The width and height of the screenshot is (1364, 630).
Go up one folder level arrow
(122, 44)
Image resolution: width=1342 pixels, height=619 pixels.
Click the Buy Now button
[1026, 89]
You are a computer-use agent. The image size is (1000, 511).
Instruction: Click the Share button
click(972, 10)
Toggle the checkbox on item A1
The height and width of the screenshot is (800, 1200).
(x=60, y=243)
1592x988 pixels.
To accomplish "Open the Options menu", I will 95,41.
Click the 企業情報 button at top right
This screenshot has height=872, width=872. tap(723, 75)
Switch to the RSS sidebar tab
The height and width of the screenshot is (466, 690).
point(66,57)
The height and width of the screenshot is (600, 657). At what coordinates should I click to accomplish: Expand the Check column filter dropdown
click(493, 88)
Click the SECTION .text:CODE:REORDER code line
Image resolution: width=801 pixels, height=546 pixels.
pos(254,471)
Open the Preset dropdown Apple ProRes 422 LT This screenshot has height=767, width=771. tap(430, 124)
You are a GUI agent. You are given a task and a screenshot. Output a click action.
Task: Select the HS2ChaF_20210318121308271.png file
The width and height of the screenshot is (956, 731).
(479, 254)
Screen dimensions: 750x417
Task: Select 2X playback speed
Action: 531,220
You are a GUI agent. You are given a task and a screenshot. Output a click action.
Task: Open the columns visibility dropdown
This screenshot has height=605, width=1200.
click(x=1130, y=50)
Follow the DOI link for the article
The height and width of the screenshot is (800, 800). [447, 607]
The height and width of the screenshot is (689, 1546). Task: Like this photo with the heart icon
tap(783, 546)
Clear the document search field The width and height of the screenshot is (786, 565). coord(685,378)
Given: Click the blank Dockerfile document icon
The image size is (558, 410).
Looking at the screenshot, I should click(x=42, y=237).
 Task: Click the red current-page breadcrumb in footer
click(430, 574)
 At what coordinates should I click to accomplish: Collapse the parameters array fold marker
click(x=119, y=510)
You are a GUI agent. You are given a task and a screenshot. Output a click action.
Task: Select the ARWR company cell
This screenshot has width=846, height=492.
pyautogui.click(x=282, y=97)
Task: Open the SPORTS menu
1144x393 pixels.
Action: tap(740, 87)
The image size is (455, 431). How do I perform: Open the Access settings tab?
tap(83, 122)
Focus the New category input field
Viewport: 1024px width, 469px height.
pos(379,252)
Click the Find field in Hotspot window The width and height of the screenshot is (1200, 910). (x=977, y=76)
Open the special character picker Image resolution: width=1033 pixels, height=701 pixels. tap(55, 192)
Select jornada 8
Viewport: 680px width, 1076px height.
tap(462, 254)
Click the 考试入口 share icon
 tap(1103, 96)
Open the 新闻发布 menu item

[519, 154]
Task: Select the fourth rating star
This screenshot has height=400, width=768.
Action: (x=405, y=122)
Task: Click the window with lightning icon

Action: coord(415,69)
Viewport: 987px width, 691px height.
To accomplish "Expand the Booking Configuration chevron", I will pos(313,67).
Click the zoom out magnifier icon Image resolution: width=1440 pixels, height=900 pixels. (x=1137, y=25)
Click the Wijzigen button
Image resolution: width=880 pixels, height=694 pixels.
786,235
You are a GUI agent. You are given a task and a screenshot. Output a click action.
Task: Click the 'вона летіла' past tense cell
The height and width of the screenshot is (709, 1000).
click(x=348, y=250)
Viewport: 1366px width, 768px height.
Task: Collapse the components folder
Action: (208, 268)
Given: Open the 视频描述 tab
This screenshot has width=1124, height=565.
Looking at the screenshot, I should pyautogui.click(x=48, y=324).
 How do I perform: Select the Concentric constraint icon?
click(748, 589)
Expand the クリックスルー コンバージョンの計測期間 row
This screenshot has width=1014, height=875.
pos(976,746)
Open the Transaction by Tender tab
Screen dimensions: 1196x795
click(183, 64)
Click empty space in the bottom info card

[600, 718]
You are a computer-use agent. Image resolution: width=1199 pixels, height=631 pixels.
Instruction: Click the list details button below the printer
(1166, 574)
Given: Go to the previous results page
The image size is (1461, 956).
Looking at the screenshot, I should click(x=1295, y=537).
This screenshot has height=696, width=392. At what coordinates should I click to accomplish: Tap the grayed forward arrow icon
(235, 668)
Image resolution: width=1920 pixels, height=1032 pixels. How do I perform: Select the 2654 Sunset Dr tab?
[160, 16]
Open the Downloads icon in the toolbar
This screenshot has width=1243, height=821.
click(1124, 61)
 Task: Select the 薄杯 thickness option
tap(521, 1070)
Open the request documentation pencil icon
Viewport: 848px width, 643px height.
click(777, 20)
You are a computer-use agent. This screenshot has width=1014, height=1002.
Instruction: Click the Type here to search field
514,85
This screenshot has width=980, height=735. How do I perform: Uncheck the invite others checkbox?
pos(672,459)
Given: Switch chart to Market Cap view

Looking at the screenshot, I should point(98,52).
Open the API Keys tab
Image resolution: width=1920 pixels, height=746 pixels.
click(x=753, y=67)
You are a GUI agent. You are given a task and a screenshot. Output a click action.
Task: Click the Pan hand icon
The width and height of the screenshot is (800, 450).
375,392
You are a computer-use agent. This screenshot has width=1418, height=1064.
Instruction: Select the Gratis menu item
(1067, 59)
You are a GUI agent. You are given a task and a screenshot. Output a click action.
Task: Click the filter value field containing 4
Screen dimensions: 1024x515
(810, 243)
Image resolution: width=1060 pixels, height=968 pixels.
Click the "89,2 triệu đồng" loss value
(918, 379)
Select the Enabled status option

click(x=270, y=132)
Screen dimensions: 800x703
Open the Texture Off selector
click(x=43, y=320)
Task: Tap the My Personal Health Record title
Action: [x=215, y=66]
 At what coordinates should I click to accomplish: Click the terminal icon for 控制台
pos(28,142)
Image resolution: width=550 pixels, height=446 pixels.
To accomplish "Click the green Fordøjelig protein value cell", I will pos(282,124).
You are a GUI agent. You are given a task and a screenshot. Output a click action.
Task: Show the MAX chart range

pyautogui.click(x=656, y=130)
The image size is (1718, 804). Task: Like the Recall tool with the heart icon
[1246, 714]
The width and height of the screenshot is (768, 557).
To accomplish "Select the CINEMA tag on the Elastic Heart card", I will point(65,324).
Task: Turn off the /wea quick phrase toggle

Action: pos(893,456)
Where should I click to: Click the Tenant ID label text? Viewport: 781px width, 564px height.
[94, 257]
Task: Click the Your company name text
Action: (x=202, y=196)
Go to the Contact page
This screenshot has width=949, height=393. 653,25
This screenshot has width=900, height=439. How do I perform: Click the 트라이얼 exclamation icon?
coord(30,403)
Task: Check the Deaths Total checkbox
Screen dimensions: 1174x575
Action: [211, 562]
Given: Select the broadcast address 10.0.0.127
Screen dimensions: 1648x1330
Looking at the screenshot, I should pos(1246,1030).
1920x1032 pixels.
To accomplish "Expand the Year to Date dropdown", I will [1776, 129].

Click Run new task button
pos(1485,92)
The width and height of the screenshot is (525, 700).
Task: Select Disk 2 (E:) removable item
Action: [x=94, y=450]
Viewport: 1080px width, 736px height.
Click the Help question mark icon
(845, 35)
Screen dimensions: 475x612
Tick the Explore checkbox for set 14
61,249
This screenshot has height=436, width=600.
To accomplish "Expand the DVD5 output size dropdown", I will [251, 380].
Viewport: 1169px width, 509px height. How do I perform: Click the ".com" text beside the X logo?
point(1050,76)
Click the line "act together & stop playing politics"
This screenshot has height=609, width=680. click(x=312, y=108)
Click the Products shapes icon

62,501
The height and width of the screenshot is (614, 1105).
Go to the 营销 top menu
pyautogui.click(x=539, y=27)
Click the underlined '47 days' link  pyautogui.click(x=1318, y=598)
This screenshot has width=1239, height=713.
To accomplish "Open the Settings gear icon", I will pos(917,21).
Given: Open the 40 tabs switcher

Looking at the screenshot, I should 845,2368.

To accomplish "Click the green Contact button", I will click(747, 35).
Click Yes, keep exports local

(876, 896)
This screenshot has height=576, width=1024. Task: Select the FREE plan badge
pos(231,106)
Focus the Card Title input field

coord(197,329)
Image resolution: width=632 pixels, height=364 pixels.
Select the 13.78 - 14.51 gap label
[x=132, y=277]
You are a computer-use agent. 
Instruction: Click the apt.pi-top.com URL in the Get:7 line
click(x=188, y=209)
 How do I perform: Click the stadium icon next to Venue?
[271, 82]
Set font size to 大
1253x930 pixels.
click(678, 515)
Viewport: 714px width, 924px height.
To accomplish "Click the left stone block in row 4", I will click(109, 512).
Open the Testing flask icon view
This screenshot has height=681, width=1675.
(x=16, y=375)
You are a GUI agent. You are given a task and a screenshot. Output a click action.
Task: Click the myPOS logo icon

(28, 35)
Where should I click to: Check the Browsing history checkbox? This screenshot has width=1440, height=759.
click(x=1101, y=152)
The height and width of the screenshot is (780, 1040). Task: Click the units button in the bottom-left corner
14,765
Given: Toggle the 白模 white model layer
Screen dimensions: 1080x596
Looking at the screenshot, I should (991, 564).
^^^^^^^^
Every line above from the line with "Task: Click the filter" to the line with "Image resolution: width=550", both included, must be reproduced exactly, and no other line may appear.

Task: Click the filter value field containing 4
Screen dimensions: 1024x515
(810, 243)
Image resolution: width=1060 pixels, height=968 pixels.
Click the "89,2 triệu đồng" loss value
(918, 379)
Select the Enabled status option

click(x=270, y=132)
Screen dimensions: 800x703
Open the Texture Off selector
click(x=43, y=320)
Task: Tap the My Personal Health Record title
Action: [x=215, y=66]
 At what coordinates should I click to accomplish: Click the terminal icon for 控制台
pos(28,142)
Image resolution: width=550 pixels, height=446 pixels.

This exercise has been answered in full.